Requirements
Render everything from the line containing "Click the red П badge for 14.11 match" down to the line containing "pyautogui.click(x=672, y=170)", both ends included, as a Markdown table with the columns Row and Line. Leave out blank lines.

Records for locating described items
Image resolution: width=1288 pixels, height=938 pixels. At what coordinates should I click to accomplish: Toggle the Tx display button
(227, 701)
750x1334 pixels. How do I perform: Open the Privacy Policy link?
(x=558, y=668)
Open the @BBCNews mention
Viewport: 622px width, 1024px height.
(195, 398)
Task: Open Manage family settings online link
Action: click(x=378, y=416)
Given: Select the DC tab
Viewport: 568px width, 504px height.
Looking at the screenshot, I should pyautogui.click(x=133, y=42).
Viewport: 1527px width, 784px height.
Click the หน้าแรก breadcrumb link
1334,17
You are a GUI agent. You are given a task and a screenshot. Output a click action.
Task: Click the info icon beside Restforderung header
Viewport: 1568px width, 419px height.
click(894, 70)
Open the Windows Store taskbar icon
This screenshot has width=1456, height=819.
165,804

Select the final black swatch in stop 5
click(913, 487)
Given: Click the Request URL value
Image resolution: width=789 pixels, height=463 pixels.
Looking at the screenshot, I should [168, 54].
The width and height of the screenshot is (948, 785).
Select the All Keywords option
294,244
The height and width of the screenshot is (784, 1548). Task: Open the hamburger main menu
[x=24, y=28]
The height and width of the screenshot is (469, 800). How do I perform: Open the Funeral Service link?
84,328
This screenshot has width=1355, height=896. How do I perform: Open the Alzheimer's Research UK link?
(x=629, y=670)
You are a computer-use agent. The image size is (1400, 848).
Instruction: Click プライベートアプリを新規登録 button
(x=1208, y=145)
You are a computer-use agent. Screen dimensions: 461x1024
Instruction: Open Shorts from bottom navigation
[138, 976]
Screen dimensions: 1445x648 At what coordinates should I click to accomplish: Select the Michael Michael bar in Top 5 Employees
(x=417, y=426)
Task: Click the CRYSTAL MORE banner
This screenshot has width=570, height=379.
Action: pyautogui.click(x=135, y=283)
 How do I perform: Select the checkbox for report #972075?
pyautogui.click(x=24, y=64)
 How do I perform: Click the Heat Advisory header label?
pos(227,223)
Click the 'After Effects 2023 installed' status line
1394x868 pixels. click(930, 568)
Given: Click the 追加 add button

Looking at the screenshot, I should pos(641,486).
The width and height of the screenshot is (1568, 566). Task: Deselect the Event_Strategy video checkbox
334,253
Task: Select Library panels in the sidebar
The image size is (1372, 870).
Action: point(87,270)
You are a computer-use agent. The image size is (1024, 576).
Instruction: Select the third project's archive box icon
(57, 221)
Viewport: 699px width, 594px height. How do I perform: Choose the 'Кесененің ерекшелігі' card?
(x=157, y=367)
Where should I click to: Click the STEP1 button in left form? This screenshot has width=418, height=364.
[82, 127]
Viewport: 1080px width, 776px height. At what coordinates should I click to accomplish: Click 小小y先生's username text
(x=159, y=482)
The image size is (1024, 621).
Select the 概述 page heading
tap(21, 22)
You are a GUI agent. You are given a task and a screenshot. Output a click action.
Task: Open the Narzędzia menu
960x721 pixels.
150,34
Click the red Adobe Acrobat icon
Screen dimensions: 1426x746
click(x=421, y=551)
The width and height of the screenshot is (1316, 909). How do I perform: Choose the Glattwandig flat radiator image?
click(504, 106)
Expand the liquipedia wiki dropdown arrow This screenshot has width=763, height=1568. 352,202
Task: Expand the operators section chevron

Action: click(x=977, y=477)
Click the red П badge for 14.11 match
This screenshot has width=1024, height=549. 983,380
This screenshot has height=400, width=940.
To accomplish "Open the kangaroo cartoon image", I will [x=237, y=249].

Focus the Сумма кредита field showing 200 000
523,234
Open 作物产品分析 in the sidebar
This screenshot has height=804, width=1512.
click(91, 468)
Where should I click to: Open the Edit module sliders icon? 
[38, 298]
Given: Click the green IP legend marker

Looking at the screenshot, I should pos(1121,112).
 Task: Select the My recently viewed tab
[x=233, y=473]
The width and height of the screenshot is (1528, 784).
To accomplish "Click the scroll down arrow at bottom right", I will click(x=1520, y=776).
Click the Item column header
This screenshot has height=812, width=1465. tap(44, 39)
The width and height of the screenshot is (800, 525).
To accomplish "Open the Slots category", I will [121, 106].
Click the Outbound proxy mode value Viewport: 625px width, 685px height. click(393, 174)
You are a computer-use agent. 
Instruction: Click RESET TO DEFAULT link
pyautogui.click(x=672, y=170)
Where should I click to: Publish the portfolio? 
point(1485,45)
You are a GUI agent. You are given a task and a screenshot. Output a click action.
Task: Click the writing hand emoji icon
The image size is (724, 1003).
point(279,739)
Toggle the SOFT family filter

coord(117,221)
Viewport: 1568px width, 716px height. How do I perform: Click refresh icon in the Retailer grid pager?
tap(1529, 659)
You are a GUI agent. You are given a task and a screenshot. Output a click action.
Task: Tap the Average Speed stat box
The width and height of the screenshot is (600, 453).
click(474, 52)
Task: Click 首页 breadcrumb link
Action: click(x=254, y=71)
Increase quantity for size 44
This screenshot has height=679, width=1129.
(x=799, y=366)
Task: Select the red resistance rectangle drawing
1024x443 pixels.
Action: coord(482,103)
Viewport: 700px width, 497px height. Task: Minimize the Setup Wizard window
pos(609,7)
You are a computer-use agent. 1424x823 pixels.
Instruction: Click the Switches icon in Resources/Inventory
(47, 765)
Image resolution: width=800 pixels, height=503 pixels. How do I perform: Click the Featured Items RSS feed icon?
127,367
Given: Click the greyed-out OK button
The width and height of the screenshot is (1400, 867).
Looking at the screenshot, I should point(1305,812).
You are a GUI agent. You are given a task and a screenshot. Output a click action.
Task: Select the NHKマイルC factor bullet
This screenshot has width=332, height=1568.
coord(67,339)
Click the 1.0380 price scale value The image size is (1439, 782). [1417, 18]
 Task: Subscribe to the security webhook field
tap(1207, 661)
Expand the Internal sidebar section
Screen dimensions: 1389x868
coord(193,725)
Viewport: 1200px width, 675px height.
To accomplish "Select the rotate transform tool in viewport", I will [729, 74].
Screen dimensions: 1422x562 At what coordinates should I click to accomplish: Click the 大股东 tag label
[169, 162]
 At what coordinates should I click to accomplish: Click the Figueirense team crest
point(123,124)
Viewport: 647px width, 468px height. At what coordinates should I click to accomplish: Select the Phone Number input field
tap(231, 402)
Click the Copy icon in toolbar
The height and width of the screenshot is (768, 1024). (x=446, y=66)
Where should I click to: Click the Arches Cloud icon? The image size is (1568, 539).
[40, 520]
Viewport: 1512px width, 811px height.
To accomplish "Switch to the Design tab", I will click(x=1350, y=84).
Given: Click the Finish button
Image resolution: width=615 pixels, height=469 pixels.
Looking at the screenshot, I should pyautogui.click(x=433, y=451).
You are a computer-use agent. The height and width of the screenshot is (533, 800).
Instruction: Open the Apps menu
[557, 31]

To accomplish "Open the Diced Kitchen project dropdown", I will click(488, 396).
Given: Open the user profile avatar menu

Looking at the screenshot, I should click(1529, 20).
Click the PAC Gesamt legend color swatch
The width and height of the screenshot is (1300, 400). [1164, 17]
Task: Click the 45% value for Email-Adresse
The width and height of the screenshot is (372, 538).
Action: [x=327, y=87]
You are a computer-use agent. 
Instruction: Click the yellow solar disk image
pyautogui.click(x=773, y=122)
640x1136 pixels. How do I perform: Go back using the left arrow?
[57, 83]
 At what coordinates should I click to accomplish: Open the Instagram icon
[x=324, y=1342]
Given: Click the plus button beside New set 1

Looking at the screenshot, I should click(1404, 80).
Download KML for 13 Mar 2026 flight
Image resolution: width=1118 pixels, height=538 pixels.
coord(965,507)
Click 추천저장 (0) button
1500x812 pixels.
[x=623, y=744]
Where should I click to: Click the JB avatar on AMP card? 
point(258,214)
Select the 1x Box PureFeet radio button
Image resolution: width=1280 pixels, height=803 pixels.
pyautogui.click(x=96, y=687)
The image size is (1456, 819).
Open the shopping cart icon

Solution below
| Row | Line |
|---|---|
| 1 | Click the red П badge for 14.11 match |
| 2 | This screenshot has width=1024, height=549. 983,380 |
| 3 | This screenshot has height=400, width=940. |
| 4 | To accomplish "Open the kangaroo cartoon image", I will [x=237, y=249]. |
| 5 | Focus the Сумма кредита field showing 200 000 |
| 6 | 523,234 |
| 7 | Open 作物产品分析 in the sidebar |
| 8 | This screenshot has height=804, width=1512. |
| 9 | click(91, 468) |
| 10 | Where should I click to: Open the Edit module sliders icon?  |
| 11 | [38, 298] |
| 12 | Given: Click the green IP legend marker |
| 13 | Looking at the screenshot, I should pos(1121,112). |
| 14 |  Task: Select the My recently viewed tab |
| 15 | [x=233, y=473] |
| 16 | The width and height of the screenshot is (1528, 784). |
| 17 | To accomplish "Click the scroll down arrow at bottom right", I will click(x=1520, y=776). |
| 18 | Click the Item column header |
| 19 | This screenshot has height=812, width=1465. tap(44, 39) |
| 20 | The width and height of the screenshot is (800, 525). |
| 21 | To accomplish "Open the Slots category", I will [121, 106]. |
| 22 | Click the Outbound proxy mode value Viewport: 625px width, 685px height. click(393, 174) |
| 23 | You are a computer-use agent.  |
| 24 | Instruction: Click RESET TO DEFAULT link |
| 25 | pyautogui.click(x=672, y=170) |